Random-Matrix-Induced Simplicity Bias in Over-parameterized Variational Quantum Circuits
Jun Qi, Chao-Han Huck Yang, Pin-Yu Chen, Min-Hsiu Hsieh
TL;DR
This work explains why increasing expressivity via unstructured over-parameterization can harm learnability in variational quantum circuits by revealing a Haar-like universality that concentrates outputs and gradients, causing a simplicity bias. Using random-matrix theory, it proves that sufficiently expressive, unstructured VQCs collapse to near-constant functions for typical parameter choices, with gradients vanishing exponentially in the number of qubits. It then shows that tensor-structured VQCs, through bounded tensor rank or bond dimension, break this universality, preserving output variability and nondegenerate gradients, thereby restoring a nontrivial learnable hypothesis class. The results unify barren plateaus, expressivity limits, and generalization collapse as manifestations of unitary-ensemble geometry and offer a design principle: structure the circuit to avoid approximate unitary designs to maintain learnability.

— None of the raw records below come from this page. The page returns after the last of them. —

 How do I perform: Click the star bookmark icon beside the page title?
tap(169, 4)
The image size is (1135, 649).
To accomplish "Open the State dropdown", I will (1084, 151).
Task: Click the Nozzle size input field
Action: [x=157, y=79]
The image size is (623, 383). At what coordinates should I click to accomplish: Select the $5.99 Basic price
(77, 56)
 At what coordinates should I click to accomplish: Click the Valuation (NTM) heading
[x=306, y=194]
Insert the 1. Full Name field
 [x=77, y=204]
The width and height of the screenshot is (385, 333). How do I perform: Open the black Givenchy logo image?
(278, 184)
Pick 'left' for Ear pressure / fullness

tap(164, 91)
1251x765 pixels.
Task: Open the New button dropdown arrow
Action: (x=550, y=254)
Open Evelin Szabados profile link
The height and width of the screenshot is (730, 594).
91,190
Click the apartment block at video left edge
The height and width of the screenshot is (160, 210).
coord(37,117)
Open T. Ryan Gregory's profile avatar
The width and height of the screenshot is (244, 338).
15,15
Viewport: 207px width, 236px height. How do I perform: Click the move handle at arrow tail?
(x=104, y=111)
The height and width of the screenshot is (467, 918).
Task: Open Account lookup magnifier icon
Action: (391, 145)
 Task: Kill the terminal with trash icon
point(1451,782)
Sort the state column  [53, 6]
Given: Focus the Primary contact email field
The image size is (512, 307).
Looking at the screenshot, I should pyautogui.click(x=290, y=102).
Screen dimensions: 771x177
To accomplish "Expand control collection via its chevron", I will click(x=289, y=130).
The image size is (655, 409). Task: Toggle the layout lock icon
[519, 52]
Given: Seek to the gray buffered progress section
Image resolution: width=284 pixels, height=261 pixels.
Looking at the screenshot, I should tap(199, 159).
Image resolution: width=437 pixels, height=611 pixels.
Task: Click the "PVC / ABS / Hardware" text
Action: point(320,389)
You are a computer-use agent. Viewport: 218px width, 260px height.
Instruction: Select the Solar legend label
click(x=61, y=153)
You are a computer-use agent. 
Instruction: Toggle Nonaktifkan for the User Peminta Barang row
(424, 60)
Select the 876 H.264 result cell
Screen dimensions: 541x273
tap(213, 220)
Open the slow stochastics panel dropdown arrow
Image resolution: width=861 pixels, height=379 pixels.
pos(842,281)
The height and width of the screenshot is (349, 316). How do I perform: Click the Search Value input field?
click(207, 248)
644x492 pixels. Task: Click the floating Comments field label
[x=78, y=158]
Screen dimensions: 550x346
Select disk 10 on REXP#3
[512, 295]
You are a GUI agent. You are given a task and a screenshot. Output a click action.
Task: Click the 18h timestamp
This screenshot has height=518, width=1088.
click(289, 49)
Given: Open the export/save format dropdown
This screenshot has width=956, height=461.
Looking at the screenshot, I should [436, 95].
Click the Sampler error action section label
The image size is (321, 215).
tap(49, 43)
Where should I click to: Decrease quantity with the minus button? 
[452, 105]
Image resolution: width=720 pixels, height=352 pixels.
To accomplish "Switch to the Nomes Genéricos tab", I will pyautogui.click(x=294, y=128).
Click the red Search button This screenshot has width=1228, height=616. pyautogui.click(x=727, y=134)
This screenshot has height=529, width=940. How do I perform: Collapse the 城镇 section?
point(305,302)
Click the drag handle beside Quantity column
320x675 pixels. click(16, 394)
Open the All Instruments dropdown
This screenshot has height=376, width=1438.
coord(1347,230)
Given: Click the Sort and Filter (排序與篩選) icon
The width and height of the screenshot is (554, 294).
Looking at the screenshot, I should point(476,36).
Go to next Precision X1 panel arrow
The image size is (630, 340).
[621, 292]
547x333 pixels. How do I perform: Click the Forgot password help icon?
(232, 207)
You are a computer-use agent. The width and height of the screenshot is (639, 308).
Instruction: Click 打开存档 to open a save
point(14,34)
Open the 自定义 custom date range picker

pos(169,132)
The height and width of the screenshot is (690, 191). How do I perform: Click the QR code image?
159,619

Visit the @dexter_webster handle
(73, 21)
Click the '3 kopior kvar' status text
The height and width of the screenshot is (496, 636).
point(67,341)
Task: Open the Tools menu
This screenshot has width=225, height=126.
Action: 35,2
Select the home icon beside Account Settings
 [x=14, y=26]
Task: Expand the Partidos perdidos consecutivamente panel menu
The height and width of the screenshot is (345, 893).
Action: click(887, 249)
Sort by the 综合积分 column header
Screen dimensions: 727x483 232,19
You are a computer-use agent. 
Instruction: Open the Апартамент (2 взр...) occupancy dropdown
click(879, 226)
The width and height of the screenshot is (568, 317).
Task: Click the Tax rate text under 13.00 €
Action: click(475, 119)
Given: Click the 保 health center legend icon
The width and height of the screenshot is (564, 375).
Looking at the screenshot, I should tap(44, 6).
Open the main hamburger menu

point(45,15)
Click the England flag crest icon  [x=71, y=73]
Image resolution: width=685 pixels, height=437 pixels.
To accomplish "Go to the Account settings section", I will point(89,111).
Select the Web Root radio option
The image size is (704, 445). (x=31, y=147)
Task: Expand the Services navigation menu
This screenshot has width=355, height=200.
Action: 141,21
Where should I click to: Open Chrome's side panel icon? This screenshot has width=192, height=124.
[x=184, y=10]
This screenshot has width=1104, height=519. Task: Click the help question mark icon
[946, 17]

Practically, tensor-network-inspired architectures emerge as principled mitigations for over-parameterized quantum models, guiding scalable and trainable quantum algorithms.
Abstract
Over-parameterization is commonly used to increase the expressivity of variational quantum circuits (VQCs), yet deeper and more highly parameterized circuits often exhibit poor trainability and limited generalization. In this work, we provide a theoretical explanation for this phenomenon from a function-class perspective. We show that sufficiently expressive, unstructured variational ansatze enter a Haar-like universality class in which both observable expectation values and parameter gradients concentrate exponentially with system size. As a consequence, the hypothesis class induced by such circuits collapses with high probability to a narrow family of near-constant functions, a phenomenon we term simplicity bias, with barren plateaus arising as a consequence rather than the root cause. Using tools from random matrix theory and concentration of measure, we rigorously characterize this universality class and establish uniform hypothesis-class collapse over finite datasets. We further show that this collapse is not unavoidable: tensor-structured VQCs, including tensor-network-based and tensor-hypernetwork parameterizations, lie outside the Haar-like universality class. By restricting the accessible unitary ensemble through bounded tensor rank or bond dimension, these architectures prevent concentration of measure, preserve output variability for local observables, and retain non-degenerate gradient signals even in over-parameterized regimes. Together, our results unify barren plateaus, expressivity limits, and generalization collapse under a single structural mechanism rooted in random-matrix universality, highlighting the central role of architectural inductive bias in variational quantum algorithms.